Eliza, creature of the sweetest beauty,
You love your brothers with a love that’s pure.
A curse has made them swans, but there’s a cure.
I’ll tell it, but to do it is your duty.
To bring them back as men, you need not perish,
But gather nettles, plucked by your own hands,
Compress them down and spin them into strands,
And weave eleven shirts for those you cherish.
There’s no way back, and nothing else worth trying.

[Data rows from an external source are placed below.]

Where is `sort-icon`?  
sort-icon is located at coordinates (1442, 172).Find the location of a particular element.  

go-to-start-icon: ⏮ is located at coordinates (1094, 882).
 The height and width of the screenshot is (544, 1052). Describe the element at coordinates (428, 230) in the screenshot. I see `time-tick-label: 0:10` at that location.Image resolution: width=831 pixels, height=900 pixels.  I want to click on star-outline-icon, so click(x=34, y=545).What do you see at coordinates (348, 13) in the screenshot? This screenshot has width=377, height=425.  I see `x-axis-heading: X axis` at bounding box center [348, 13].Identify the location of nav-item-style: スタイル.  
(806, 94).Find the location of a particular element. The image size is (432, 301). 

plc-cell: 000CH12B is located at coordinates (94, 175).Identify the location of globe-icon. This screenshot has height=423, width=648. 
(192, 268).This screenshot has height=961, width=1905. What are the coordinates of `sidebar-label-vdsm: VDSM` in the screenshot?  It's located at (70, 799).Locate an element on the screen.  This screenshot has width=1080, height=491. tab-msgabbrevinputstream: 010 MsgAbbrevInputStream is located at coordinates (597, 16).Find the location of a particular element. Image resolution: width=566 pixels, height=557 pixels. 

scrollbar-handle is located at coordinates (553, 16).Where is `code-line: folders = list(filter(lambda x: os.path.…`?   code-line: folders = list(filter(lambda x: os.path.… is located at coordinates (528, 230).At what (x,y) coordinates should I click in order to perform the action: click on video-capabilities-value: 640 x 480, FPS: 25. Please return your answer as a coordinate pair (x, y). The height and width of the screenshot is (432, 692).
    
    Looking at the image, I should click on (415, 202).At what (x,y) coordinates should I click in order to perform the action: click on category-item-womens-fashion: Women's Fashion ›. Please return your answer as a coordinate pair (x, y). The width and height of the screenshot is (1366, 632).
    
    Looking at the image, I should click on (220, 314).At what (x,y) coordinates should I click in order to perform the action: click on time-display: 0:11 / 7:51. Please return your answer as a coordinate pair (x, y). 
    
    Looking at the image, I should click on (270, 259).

The weed will slice you, sting you to the bone,
But you must bear it, carry on alone.
And at the end, you’ll see that I’m not lying,
That this is not just something that you dreamed.
Your brothers, through your pain, will be redeemed.
When every shirt is woven, place them all,
At one same moment, on each brother’s shoulder.
If not, their fate is ghastly. They will fall
In darkest depths where they’ll forever molder.
And more than anything: don’t talk, cry, call
Until all’s done. Your mouth seal up and solder.
For truly, you will bring upon your brothers
Excruciating torments that eclipse
What any men have ever forced on others
If you let any sound escape your lips.
To be interred alive, to wake up blind
Within a clammy coffin, wet walls crumbling,
Is not as dreadful as the death designed
For them, if you so much as think of mumbling.